On March 9, 1997, Abdel Khalil, a candy salesman, was shot to death during an armed robbery at a grocery store in the Hyde Park neighborhood of Chicago. Shortly after the crime, police arrested Thomas Harvey, 17, who admitted participating in the armed robbery, but attributed the murder to 17-year-old Eric Orr.
Police searched for Orr for 18 days before they wound up at the house of 15-year-old Eric Kittler, who lived a block away from Orr. Kittler was taken to police headquarters for questioning. By the next day, when it should have been apparent that they had picked up the wrong youth, Kittler had signed a confession and had been charged with the murder.
Two years later, after the trial judge denied a motion to suppress the confession, Kittler was tried as an adult, convicted by a jury, and sentenced to 35 years in prison. In March 2001, the Illinois Appellate Court held that police had lacked probable cause to arrest Kittler, vacated his conviction, and remanded his case for a new trial. Upon retrial in March 2002, Kittler was acquitted.
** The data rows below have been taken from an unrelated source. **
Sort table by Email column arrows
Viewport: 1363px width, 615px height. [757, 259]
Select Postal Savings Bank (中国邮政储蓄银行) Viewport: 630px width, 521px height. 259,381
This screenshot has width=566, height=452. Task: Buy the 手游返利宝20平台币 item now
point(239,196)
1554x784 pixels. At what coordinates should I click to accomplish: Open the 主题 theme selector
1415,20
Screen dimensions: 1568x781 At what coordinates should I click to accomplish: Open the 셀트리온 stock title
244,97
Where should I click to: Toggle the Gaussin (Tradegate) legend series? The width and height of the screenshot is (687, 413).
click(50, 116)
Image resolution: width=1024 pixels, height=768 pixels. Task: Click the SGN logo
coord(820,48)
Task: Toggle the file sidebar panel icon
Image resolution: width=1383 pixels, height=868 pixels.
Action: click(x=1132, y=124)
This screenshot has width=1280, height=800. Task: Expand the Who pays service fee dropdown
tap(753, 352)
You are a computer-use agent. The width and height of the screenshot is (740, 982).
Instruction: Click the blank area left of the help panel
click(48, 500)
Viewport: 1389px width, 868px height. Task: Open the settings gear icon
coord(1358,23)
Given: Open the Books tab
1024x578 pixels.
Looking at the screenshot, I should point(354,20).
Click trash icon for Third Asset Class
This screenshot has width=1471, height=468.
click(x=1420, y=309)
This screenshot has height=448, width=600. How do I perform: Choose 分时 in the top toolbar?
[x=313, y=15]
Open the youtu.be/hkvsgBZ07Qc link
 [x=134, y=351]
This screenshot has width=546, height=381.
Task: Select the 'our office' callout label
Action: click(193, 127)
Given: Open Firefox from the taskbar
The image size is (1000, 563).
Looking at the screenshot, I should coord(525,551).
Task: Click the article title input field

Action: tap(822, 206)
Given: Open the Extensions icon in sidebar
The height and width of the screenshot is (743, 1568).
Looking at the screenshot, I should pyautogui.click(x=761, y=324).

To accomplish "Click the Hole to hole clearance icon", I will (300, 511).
In October 2003, Kittler filed a federal civil rights suit against, among others, Police Detectives Steven Buglio and Thomas Coughlin and Assistant Cook County State’s Attorney Kent Sinson, alleging that they had coerced his confession, concealed exculpatory evidence, and fabricated evidence to put him behind bars for five years for a crime he did not commit. In October 2006, the Chicago City Council Finance Committee approved a $2 million settlement in the case.